# Given data:
------------

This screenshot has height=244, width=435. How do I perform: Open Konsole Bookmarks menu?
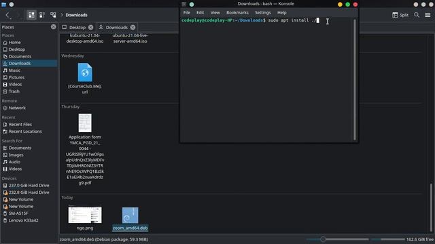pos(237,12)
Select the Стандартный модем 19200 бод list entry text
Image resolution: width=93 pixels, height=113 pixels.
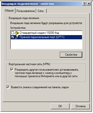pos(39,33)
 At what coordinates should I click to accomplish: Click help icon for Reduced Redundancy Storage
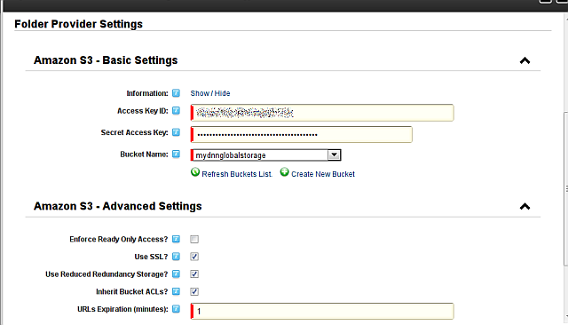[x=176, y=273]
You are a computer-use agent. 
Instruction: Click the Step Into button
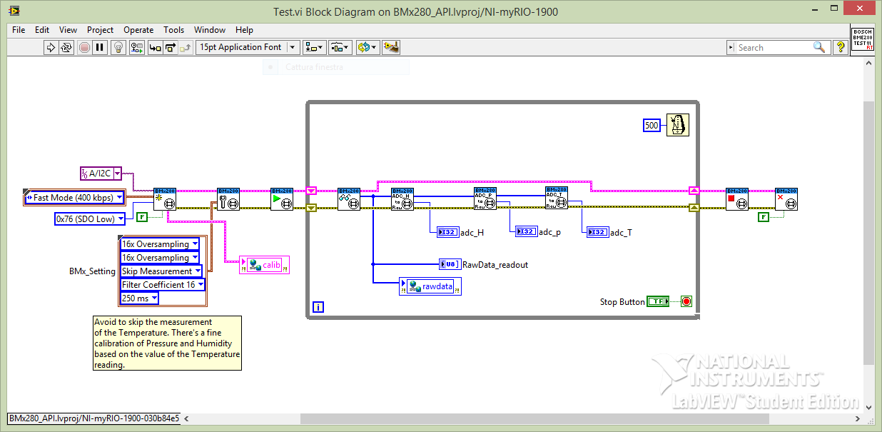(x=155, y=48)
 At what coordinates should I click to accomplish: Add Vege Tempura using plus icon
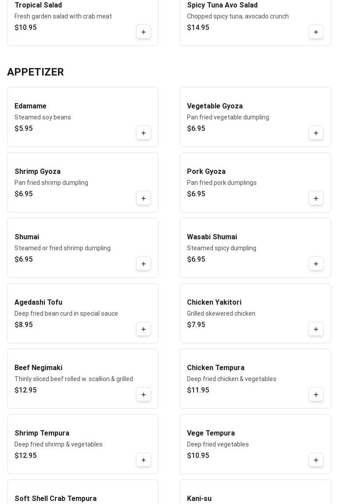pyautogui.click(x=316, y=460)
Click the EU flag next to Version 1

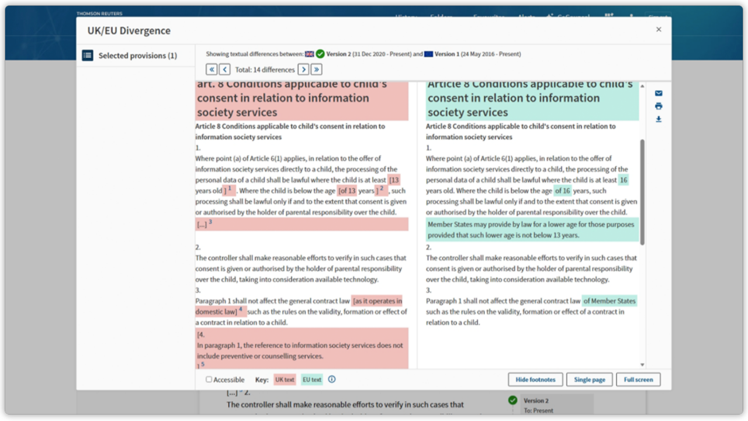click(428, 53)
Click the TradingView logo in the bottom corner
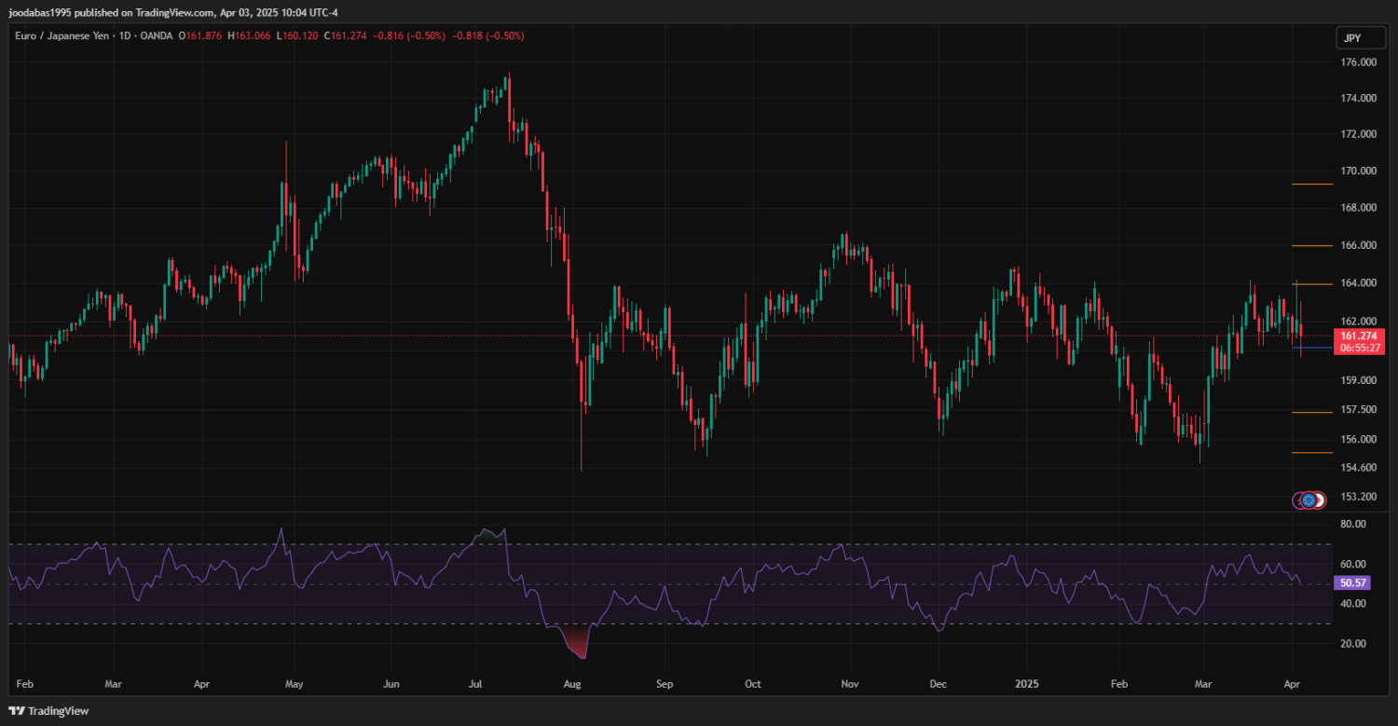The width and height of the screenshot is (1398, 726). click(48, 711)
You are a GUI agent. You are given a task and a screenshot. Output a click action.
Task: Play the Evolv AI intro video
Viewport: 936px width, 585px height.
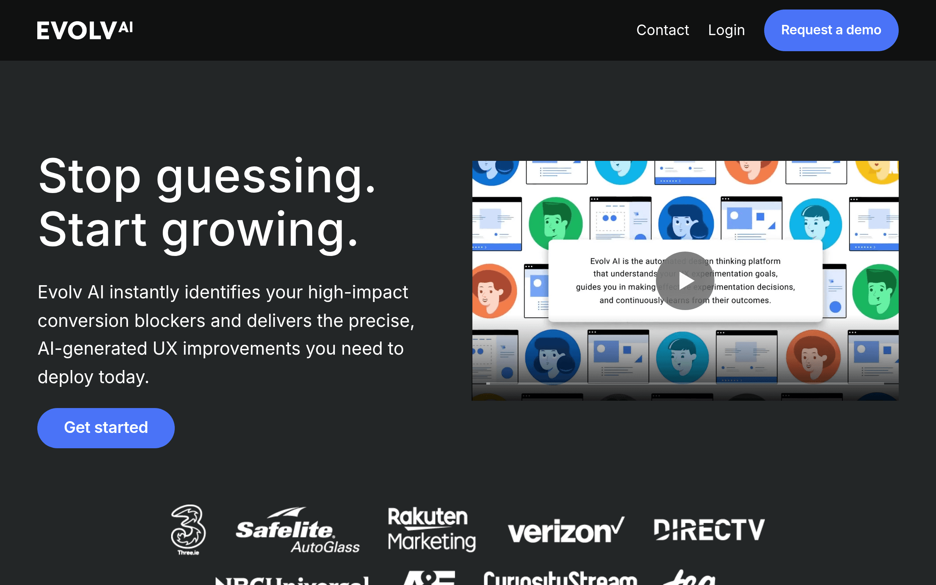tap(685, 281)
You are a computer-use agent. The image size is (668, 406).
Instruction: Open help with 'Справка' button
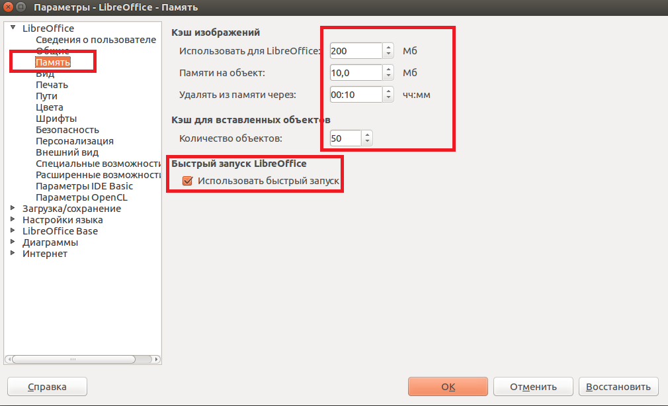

------------

# Instructions for the task:
Collect every line of the material that contains the word "button", matching case exactly.

# The answer:
Instruction: Click the Step Into button
Instruction: Open help with 'Справка' button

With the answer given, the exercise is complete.